In a time when hurricane glasses ruled, cream marched rampantly across the globe, and syrups, blenders and sweet neon coloured liqueurs plotted the downfall of civilised drinks everywhere, two men bucked the trend on each side of the pond. Dale DeGroff at New York’s Rainbow Room was one, the other, of course, was London’s Mr. Bradsell. Perhaps it was his avoidance of hotel bars, or simply his irrepressibly bespoke nature, but whatever the case Dick found a serious love for the classic cocktail and during the eighties reigned supreme in their accurate, fast and economic construction.

As with anyone who’s worth their salt, a deep knowledge of classics is essential for creating excellent contemporary drinks, and so gradually, cracking cocktails began to flow from both shaker and pen. Drinks with poise and balance. Drinks of refinement, and shrewdly selected flavours. His skill in using crème de cassis and mure was deft – saving them from the lips of refreshment-seeking French grannies in Dijon, and no one’s done more to resurrect Plymouth’s tasty sloe gin. Someone call the Mayor! These towns should have statues erected of him in their squares.

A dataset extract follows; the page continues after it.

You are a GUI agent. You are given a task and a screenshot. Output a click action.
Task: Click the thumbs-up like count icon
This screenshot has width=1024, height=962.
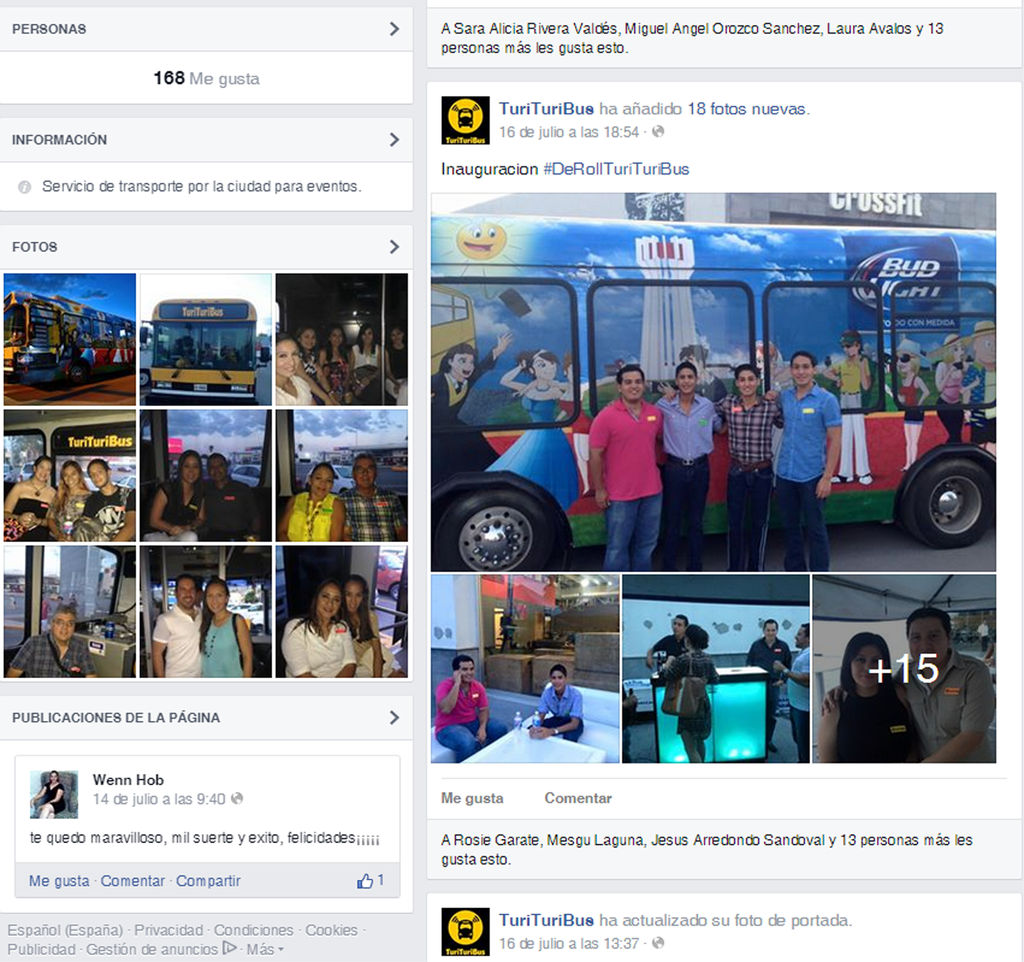coord(365,881)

The Bramble is perhaps his most famous, a drink penned at Fred’s Bar and delicately twisted to the left from a gin sour basis with a lacing over crushed ice of crème de mure. Tantalising and zippy. The Hedgerow Sling followed a similar path when he created this house classic at Detroit, bringing sloe gin and gin together with lemon and served in a sling – laced with cassis. The Player (opened for Match Group) became “the home of the Wibble”, which again married English gins with French liqueurs brilliantly. These typical combinations aren’t ground breaking, but what’s resounding when you taste them is just how damn well they go! Put ’em on a list, sit back and wait for the thirsty punters; they’re guaranteed movers.

As a bartender, Dick is the complete package: student of human behaviour, wealth of bar basics, library of cocktail information and more. And then there are the echoes that give his character texture, with a serious love for cricket, books, and the Soho night set. These days Dick is a somewhat reclusive character, but if you’re in just the right place at the right time, you may just get the chance to have a smartly turned out cocktail from this icon of the London scene.

And can someone with more cash and pull than me look into those statues!?